Had a hosue fire once and was told to get into the basement through the window. I got in and tried to go forward and and there was a wall. Turned left and right and met a wall each way. Wasn't boxes or stuff but solid concrete walls. I was wondering who would build a basement and put a window there like that.
We went back around to tell the chief and the floor had collapsed into the basement were we would have been. The resident told me later the basement is open and doesn't have walls.
To this day I tell people God put up those walls to keep us from being in the basement when the floor collapsed.
I have been close to getting killed several/many times. God had nothing to do with the outcome. I am curious, which "god" is it that saved you. God, Allah, the noodley one, the catholic god, the Jewish god, the Viking God, Buddha, Jimmy Jones? Why did he not save the 100 guys that die every year? I guess he was busy then or in the bathroom and could not see. What was he doing on September 11, 2001. Lots of saving could have been done that day, but the only ones saving anyone were cops, firefighters and citizens. God was a no show. It just makes me wonder.

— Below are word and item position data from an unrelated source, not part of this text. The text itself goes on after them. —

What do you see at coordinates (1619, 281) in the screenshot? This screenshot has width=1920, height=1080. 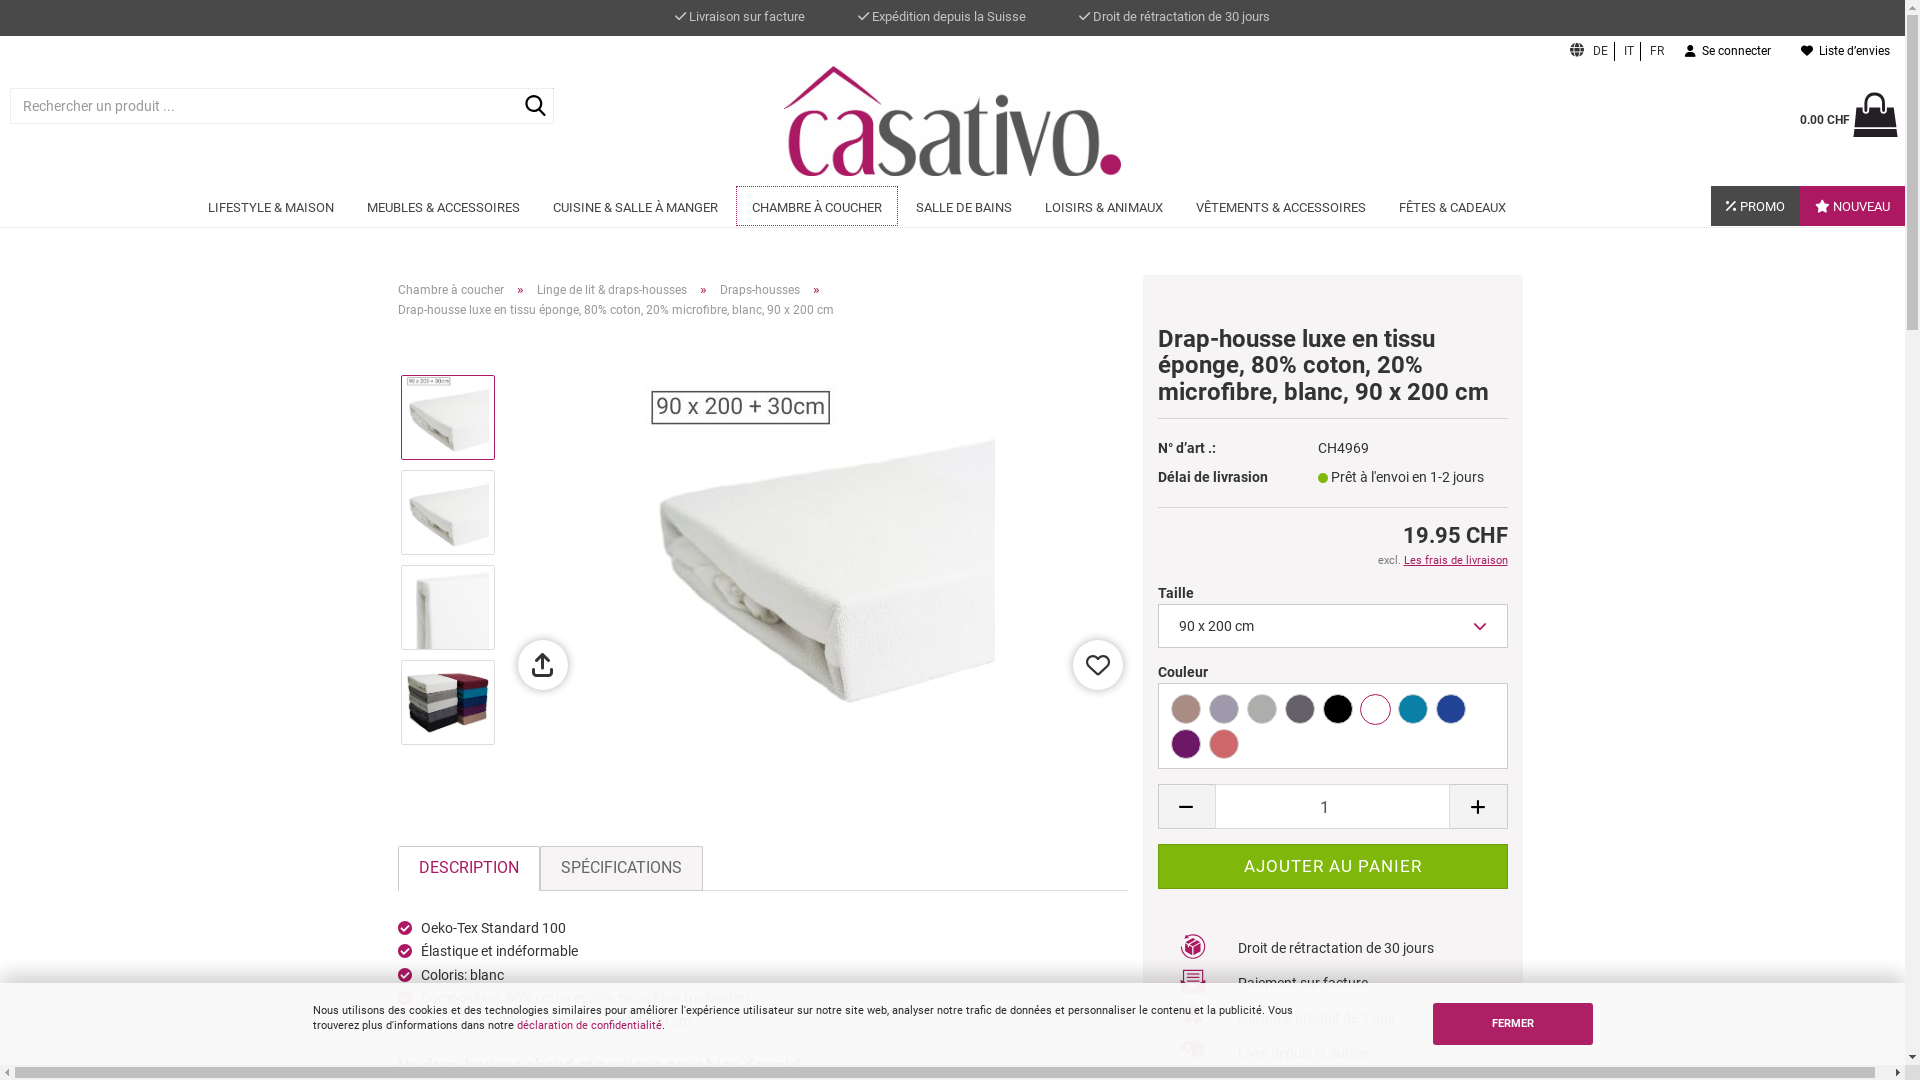 I see `Se connecter` at bounding box center [1619, 281].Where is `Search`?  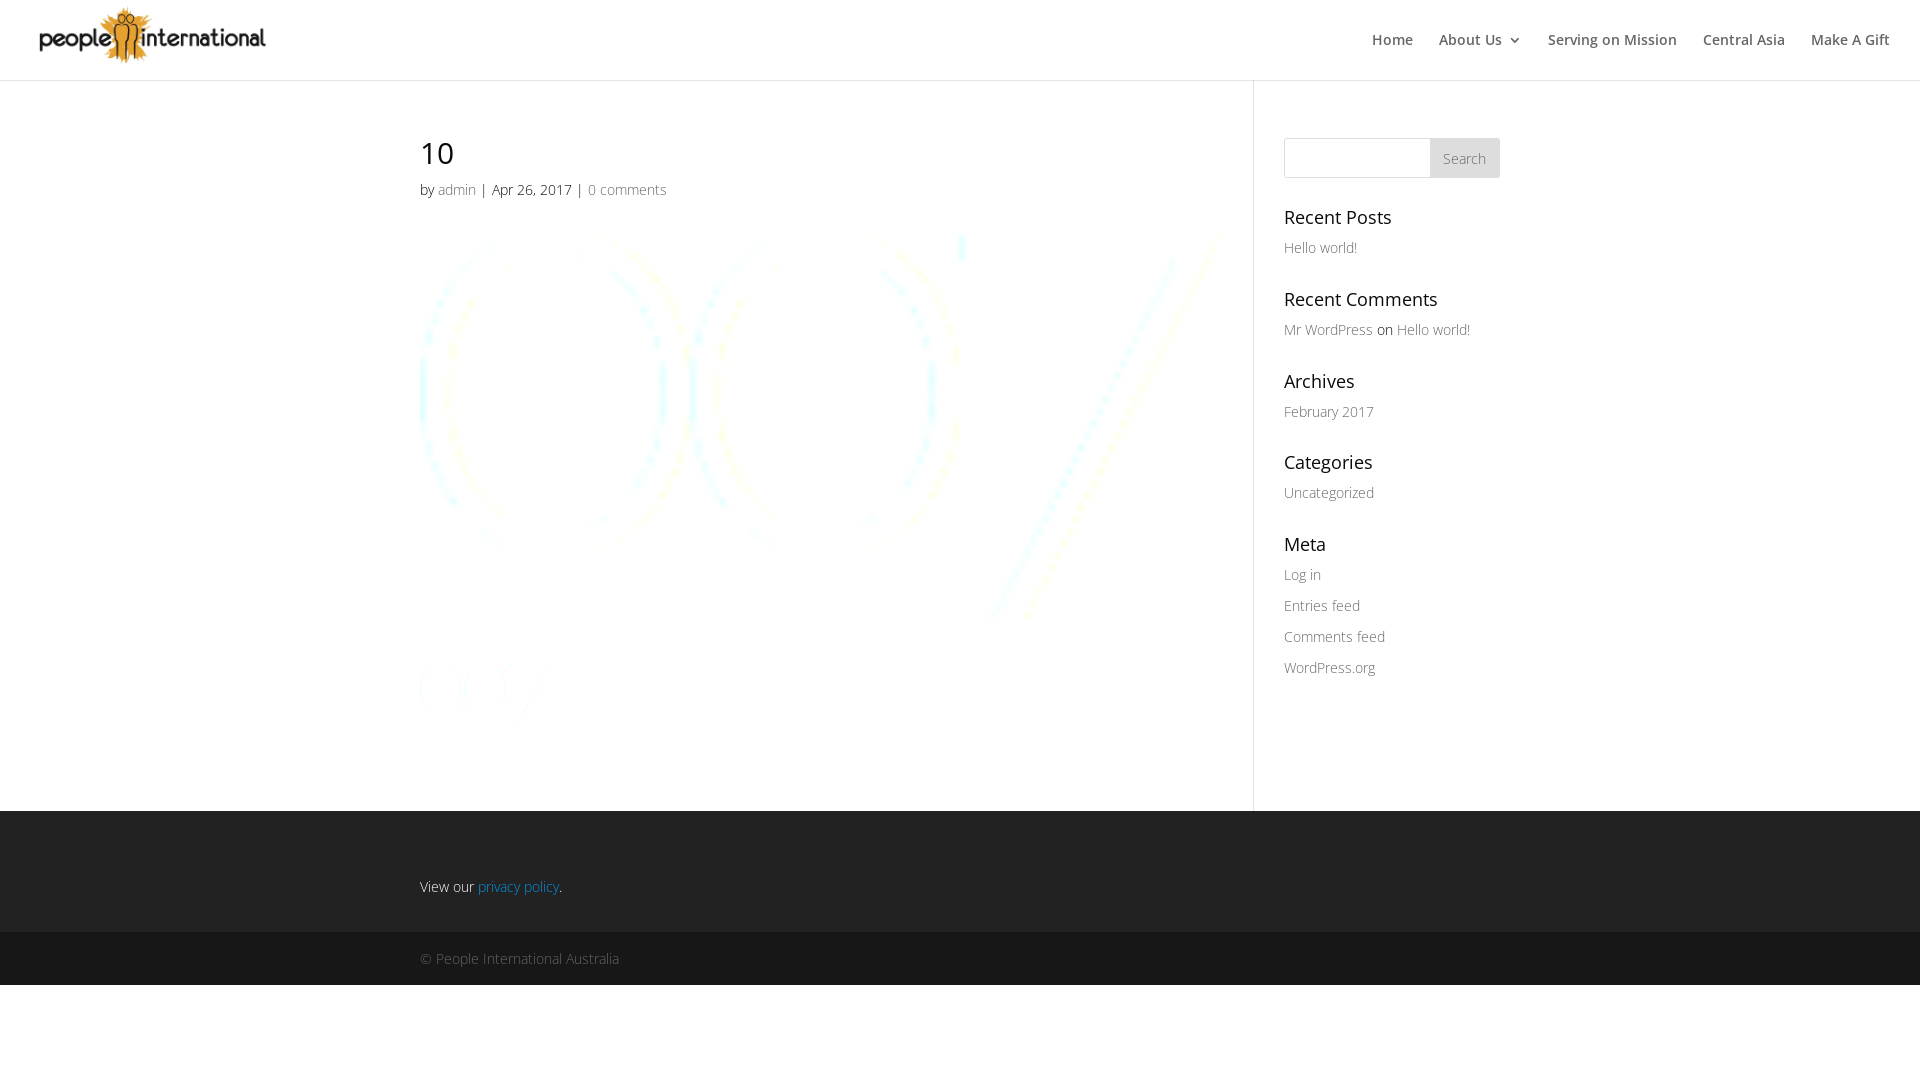
Search is located at coordinates (1465, 158).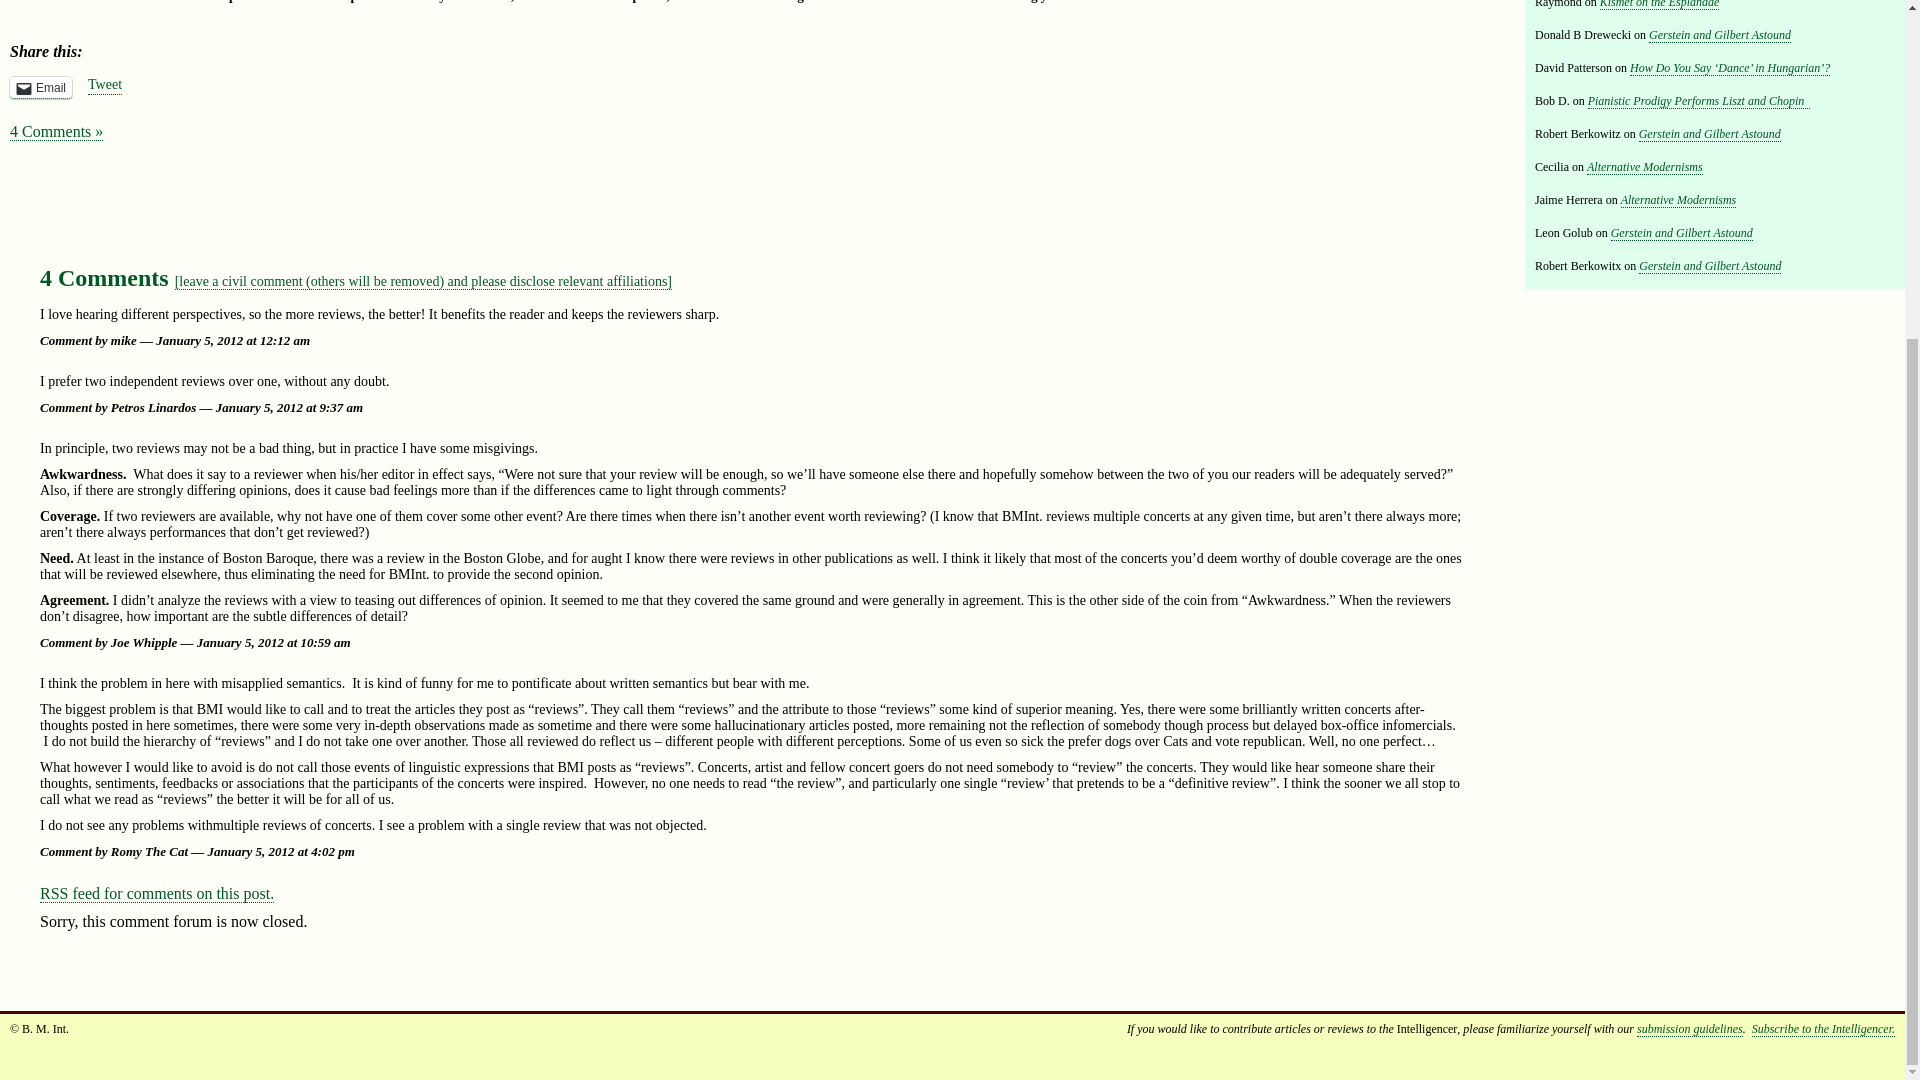 The height and width of the screenshot is (1080, 1920). I want to click on Really Simple Syndication, so click(54, 892).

I hope what I feel will not offend anyone, but I just don't believe in god. I have never found the world to be fair or just. But I won't ever say you are wrong for believing, I kind of envoy anyone who has been able to find faith! So saying that, I don't know how many close calls I've had in my career. My very first working fire, the ceiling came down around my partner, the back up man on the nozzle and myself, but got the nozzleman and drove him to the floor and broke his collar bone! Why one guy out of four, standing side by side? I took it as a learning experience and called it lucky!